A “koofi” look at Arabic

A “koofi” look at Arabic

Mike Curry

Meet ... Michael Curry

Major: Digital Forensics
Minor: Criminal Justice, Middle East Studies
Location: Meknes, Morocco
Studying: Modern Standard Arabic (Classical Arabic) for four hours a day, Monday through Friday in addition to three hours a week of darija, the Moroccan Arabic dialect

Other blog posts

Early morning runs around the Medina are my newfound hobby. A few people from my group and I wake up at 6 a.m. before our 9 a.m. class to run around Old Medina. They have to be one of the most refreshing things to do, and 2.5 miles around the Old Medina while looking at the Moroccan environment is definitely a sight to see.

Along with the hundreds of cats I see on my run, I’ve also greeted the guards who are at their posts around the walls of Old Medina. They are definitely not used to seeing four Americans running around the medina every morning. But as usual, they cheerfully respond to my morning greeting of SabaaH Al-khair.

It’s been another tough week of fusHa and darija classes. However, I believe I grasped the most information from this past week and a lot of the grammar constructions are making more sense to me. The four hours of class a day, plus the additional three to four hours of homework and studying is really paying off. I am seeing myself improve dramatically, and although I am not quite sure I will become exactly fluent, my skills are still increasing.

Since I had a whole year off from Arabic at BU, I didn’t have the pleasure of seeing Arabic every day as much as I would have liked. Unfortunately, my loaded schedule of 18 credits last semester didn’t allow too much breathing room for Arabic besides tutoring sessions here and there. I still loved Arabic, but I felt as if my skills were slowly deteriorating. This study abroad program allowed me to dive back into Arabic intensively and I have not been happier.

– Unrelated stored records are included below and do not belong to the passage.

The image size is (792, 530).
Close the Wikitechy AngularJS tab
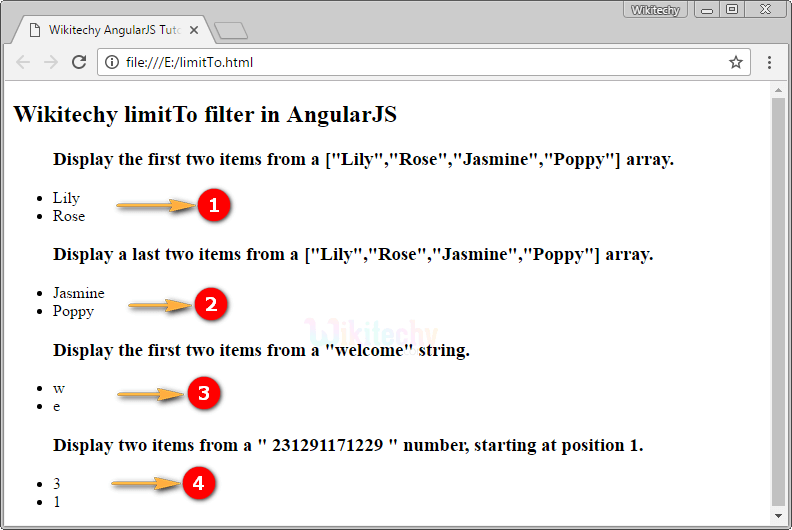point(193,30)

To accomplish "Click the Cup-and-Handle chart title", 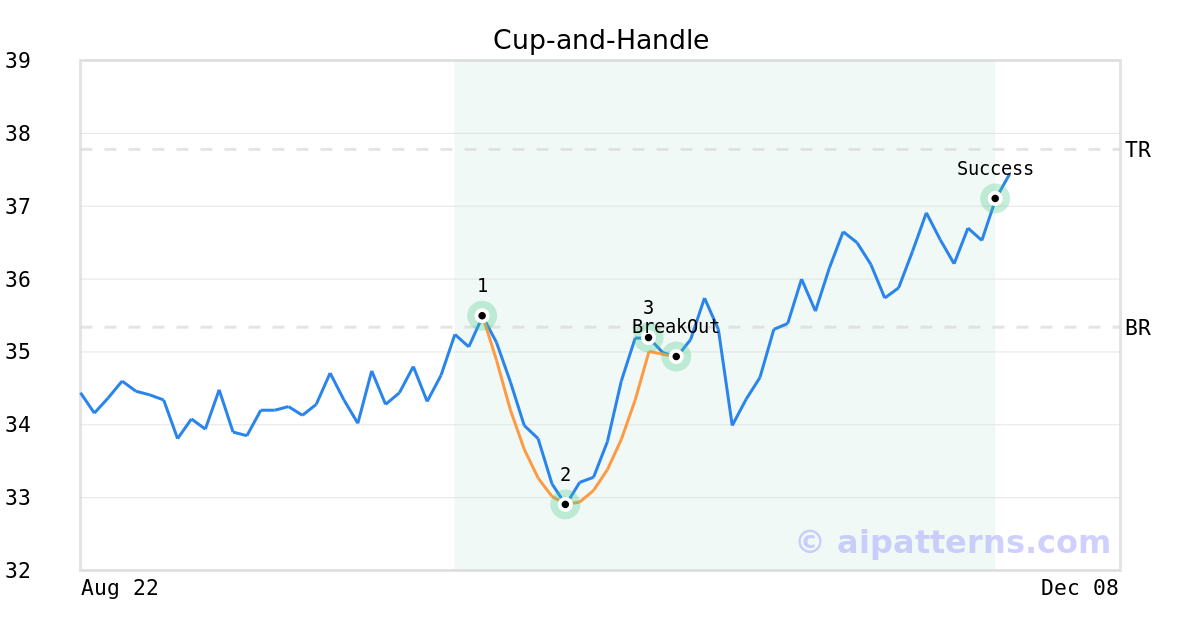I will click(601, 40).
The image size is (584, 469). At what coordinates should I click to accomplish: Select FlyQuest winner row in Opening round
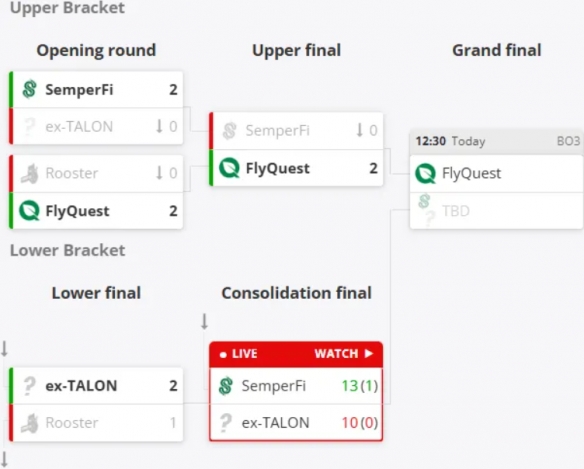click(96, 211)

The submersion program here in Morocco has led me to even more seriously consider going for my master’s degree in Arabic and other post-graduate options to continue my education. For those students on the fence of wanting to participate in a study abroad program, especially for a language, I highly recommend it. It not only encourages you to use and study the language every day, but it is also a wildly invigorating experience that teaches you so much more than just the language itself.

Arabic Calligraphy

Arabic Calligraphy This was the most anticipated event for me all week. I’ve always been interested in learning about calligraphy, but never seemed to have the time. When I saw this workshop on our itinerary from the NCUSAR, I was ecstatic!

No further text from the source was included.